>>
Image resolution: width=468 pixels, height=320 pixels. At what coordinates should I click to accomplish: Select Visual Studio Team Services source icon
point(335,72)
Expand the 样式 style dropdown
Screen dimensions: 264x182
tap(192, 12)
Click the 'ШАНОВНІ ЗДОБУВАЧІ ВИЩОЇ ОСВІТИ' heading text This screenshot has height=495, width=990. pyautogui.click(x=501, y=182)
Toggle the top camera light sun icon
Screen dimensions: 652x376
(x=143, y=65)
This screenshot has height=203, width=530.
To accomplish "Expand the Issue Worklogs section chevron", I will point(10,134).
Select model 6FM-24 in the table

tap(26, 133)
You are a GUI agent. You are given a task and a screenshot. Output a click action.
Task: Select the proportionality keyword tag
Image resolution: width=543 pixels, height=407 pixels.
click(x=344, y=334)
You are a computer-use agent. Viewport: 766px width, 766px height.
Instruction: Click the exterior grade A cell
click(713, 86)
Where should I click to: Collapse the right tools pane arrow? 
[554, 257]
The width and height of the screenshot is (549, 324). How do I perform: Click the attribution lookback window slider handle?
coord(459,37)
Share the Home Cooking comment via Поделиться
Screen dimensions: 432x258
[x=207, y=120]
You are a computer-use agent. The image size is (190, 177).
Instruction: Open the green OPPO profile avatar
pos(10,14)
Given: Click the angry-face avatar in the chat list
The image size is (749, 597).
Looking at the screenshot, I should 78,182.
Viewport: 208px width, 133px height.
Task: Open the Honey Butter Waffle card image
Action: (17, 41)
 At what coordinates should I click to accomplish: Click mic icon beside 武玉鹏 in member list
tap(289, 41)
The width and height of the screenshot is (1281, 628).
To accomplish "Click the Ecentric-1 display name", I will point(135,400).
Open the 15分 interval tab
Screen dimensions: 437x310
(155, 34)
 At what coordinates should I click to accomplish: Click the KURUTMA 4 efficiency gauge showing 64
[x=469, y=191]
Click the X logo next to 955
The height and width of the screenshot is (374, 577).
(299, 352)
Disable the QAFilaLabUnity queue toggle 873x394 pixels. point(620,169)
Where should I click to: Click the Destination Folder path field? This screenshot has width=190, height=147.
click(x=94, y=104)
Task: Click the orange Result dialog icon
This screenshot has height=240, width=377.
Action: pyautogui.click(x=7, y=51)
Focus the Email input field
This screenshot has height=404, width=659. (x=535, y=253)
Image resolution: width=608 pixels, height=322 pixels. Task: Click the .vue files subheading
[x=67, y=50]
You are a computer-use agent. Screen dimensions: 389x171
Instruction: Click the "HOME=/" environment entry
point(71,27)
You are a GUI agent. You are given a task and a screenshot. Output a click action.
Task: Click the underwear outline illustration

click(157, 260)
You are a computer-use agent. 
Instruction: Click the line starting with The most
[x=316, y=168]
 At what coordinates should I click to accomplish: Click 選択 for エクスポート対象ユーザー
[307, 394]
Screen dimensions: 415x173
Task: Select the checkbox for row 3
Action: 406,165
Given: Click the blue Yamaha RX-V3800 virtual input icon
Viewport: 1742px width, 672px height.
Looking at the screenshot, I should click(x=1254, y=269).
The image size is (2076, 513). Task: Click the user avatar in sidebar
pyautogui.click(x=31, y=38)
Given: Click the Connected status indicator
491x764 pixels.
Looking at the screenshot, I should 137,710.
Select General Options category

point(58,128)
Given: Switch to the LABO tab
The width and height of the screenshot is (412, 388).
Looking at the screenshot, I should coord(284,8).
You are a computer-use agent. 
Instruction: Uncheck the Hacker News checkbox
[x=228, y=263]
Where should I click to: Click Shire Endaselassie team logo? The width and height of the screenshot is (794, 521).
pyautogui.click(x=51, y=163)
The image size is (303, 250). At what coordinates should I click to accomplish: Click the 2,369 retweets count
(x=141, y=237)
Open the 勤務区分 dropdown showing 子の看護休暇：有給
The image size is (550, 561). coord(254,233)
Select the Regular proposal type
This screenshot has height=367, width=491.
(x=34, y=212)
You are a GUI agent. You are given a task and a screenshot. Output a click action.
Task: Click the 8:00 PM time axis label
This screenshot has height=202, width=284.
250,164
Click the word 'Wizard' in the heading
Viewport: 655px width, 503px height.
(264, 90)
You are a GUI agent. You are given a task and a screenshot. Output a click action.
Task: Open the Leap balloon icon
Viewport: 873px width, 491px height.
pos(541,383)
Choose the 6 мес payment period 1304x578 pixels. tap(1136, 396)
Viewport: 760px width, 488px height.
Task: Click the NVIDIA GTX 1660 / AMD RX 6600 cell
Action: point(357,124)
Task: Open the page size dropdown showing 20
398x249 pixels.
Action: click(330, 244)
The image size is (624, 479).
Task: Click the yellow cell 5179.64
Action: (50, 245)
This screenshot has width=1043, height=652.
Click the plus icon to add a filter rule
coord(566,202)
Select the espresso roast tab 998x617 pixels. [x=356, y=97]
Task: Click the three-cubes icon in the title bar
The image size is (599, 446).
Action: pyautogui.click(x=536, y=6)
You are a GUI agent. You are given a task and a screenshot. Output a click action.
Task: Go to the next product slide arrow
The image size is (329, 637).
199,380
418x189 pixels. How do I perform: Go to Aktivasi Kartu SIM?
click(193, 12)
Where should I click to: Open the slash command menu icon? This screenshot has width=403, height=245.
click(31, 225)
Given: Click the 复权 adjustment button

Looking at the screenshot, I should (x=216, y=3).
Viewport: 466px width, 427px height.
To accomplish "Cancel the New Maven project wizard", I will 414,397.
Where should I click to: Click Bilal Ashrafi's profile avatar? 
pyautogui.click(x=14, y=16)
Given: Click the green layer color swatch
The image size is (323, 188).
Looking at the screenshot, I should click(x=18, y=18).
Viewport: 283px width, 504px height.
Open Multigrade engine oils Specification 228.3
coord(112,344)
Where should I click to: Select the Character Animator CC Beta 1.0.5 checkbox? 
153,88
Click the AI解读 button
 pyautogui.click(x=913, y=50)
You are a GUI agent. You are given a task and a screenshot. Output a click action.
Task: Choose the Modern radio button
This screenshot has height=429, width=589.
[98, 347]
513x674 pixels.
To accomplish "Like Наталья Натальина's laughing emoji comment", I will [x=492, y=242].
<<
* Task item
An answer is complete only when it holds every line above containing the string "next".

* Answer section
Click the X logo next to 955
Task: Go to the next product slide arrow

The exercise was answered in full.